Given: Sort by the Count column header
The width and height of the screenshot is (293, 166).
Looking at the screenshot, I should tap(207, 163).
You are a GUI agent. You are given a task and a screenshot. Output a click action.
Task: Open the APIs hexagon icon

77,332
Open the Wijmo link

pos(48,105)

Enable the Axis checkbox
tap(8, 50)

■ ■ ■

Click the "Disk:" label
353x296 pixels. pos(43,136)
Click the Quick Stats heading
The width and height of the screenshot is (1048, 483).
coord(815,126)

■ ■ ■

Assigned task: Beginning with the line containing "Given: Sort by the Count column header" and ending with the line containing "You are a GUI", extract those lines exactly from the listing above, and only those.

Answer to this task:
Given: Sort by the Count column header
The width and height of the screenshot is (293, 166).
Looking at the screenshot, I should tap(207, 163).
You are a GUI agent. You are given a task and a screenshot. Output a click action.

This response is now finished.